Recorded data:
★ ★ ★ ★ ★

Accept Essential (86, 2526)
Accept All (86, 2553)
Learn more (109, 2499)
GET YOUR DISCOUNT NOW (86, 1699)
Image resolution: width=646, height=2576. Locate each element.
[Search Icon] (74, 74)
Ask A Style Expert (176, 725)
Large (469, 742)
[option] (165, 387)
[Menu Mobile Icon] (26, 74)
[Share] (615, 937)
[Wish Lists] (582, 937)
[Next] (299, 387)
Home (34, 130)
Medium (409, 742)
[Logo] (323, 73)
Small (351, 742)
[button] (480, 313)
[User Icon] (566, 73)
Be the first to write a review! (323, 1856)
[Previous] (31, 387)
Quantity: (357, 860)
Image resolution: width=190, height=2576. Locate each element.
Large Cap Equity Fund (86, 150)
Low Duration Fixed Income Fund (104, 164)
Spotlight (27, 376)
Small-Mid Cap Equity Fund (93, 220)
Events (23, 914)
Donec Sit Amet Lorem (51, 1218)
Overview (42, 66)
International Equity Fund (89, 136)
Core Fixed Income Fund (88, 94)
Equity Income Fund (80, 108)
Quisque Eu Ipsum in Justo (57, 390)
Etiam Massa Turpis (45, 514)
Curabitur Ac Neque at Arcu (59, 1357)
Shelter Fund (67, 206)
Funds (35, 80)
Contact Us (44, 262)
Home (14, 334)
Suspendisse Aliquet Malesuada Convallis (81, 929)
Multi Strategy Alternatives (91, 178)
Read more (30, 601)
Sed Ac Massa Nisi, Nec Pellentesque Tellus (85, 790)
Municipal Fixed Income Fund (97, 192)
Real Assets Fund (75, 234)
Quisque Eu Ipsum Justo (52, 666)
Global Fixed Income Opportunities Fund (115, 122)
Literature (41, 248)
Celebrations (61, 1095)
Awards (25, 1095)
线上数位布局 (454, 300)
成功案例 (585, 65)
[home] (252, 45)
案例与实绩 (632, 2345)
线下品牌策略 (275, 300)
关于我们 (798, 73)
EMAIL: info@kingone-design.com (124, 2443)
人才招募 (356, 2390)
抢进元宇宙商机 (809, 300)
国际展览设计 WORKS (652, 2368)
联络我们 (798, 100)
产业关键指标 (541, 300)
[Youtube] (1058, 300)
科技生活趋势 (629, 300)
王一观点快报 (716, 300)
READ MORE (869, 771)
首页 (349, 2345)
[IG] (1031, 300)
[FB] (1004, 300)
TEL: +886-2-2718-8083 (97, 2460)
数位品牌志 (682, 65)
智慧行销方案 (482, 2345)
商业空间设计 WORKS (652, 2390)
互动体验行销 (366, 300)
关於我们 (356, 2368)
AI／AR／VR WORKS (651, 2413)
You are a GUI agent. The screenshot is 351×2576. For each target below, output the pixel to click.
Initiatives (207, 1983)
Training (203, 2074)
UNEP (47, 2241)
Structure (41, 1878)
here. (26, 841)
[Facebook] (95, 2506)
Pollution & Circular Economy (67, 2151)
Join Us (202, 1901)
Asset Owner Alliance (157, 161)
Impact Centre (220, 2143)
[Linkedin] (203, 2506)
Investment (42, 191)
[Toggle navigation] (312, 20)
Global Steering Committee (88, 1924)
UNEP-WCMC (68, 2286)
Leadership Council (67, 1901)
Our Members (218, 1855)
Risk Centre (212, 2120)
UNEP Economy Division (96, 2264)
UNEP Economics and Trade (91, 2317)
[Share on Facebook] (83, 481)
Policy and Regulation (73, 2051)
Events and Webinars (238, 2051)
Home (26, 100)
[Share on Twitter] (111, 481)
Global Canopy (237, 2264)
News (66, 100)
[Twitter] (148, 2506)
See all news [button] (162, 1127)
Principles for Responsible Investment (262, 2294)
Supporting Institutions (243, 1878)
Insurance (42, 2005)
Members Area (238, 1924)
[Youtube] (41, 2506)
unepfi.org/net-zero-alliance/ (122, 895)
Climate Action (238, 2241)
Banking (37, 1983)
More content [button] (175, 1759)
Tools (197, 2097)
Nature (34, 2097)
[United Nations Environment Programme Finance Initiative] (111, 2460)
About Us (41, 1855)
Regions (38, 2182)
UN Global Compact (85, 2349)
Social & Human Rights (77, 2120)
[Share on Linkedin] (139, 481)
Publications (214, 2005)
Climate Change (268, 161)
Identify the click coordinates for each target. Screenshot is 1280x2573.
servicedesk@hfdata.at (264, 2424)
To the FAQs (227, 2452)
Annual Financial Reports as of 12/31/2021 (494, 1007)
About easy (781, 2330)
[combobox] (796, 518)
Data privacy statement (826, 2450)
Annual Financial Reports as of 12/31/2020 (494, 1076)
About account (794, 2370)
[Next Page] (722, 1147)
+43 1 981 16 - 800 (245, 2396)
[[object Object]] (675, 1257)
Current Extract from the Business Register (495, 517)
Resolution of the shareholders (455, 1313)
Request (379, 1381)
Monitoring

★ ★ ★ ★ ★

• **What to work on**:
Please restate the preceding entries word for word.

• **Output of the task**:
Accept Essential (86, 2526)
Accept All (86, 2553)
Learn more (109, 2499)
GET YOUR DISCOUNT NOW (86, 1699)
Image resolution: width=646, height=2576. Locate each element.
[Search Icon] (74, 74)
Ask A Style Expert (176, 725)
Large (469, 742)
[option] (165, 387)
[Menu Mobile Icon] (26, 74)
[Share] (615, 937)
[Wish Lists] (582, 937)
[Next] (299, 387)
Home (34, 130)
Medium (409, 742)
[Logo] (323, 73)
Small (351, 742)
[button] (480, 313)
[User Icon] (566, 73)
Be the first to write a review! (323, 1856)
[Previous] (31, 387)
Quantity: (357, 860)
Image resolution: width=190, height=2576. Locate each element.
Large Cap Equity Fund (86, 150)
Low Duration Fixed Income Fund (104, 164)
Spotlight (27, 376)
Small-Mid Cap Equity Fund (93, 220)
Events (23, 914)
Donec Sit Amet Lorem (51, 1218)
Overview (42, 66)
International Equity Fund (89, 136)
Core Fixed Income Fund (88, 94)
Equity Income Fund (80, 108)
Quisque Eu Ipsum in Justo (57, 390)
Etiam Massa Turpis (45, 514)
Curabitur Ac Neque at Arcu (59, 1357)
Shelter Fund (67, 206)
Funds (35, 80)
Contact Us (44, 262)
Home (14, 334)
Suspendisse Aliquet Malesuada Convallis (81, 929)
Multi Strategy Alternatives (91, 178)
Read more (30, 601)
Sed Ac Massa Nisi, Nec Pellentesque Tellus (85, 790)
Municipal Fixed Income Fund (97, 192)
Real Assets Fund (75, 234)
Quisque Eu Ipsum Justo (52, 666)
Global Fixed Income Opportunities Fund (115, 122)
Literature (41, 248)
Celebrations (61, 1095)
Awards (25, 1095)
线上数位布局 (454, 300)
成功案例 (585, 65)
[home] (252, 45)
案例与实绩 (632, 2345)
线下品牌策略 (275, 300)
关于我们 (798, 73)
EMAIL: info@kingone-design.com (124, 2443)
人才招募 (356, 2390)
抢进元宇宙商机 (809, 300)
国际展览设计 WORKS (652, 2368)
联络我们 (798, 100)
产业关键指标 (541, 300)
[Youtube] (1058, 300)
科技生活趋势 (629, 300)
王一观点快报 (716, 300)
READ MORE (869, 771)
首页 (349, 2345)
[IG] (1031, 300)
[FB] (1004, 300)
TEL: +886-2-2718-8083 (97, 2460)
数位品牌志 (682, 65)
智慧行销方案 (482, 2345)
商业空间设计 WORKS (652, 2390)
互动体验行销 (366, 300)
关於我们 (356, 2368)
AI／AR／VR WORKS (651, 2413)
You are a GUI agent. The screenshot is 351×2576. For each target below, output the pixel to click.
Initiatives (207, 1983)
Training (203, 2074)
UNEP (47, 2241)
Structure (41, 1878)
here. (26, 841)
[Facebook] (95, 2506)
Pollution & Circular Economy (67, 2151)
Join Us (202, 1901)
Asset Owner Alliance (157, 161)
Impact Centre (220, 2143)
[Linkedin] (203, 2506)
Investment (42, 191)
[Toggle navigation] (312, 20)
Global Steering Committee (88, 1924)
UNEP-WCMC (68, 2286)
Leadership Council (67, 1901)
Our Members (218, 1855)
Risk Centre (212, 2120)
UNEP Economy Division (96, 2264)
UNEP Economics and Trade (91, 2317)
[Share on Facebook] (83, 481)
Policy and Regulation (73, 2051)
Events and Webinars (238, 2051)
Home (26, 100)
[Share on Twitter] (111, 481)
Global Canopy (237, 2264)
News (66, 100)
[Twitter] (148, 2506)
See all news [button] (162, 1127)
Principles for Responsible Investment (262, 2294)
Supporting Institutions (243, 1878)
Insurance (42, 2005)
Members Area (238, 1924)
[Youtube] (41, 2506)
unepfi.org/net-zero-alliance/ (122, 895)
Climate Action (238, 2241)
Banking (37, 1983)
More content [button] (175, 1759)
Tools (197, 2097)
Nature (34, 2097)
[United Nations Environment Programme Finance Initiative] (111, 2460)
About Us (41, 1855)
Regions (38, 2182)
UN Global Compact (85, 2349)
Social & Human Rights (77, 2120)
[Share on Linkedin] (139, 481)
Publications (214, 2005)
Climate Change (268, 161)
Identify the click coordinates for each target. Screenshot is 1280x2573.
servicedesk@hfdata.at (264, 2424)
To the FAQs (227, 2452)
Annual Financial Reports as of 12/31/2021 (494, 1007)
About easy (781, 2330)
[combobox] (796, 518)
Data privacy statement (826, 2450)
Annual Financial Reports as of 12/31/2020 (494, 1076)
About account (794, 2370)
[Next Page] (722, 1147)
+43 1 981 16 - 800 (245, 2396)
[[object Object]] (675, 1257)
Current Extract from the Business Register (495, 517)
Resolution of the shareholders (455, 1313)
Request (379, 1381)
Monitoring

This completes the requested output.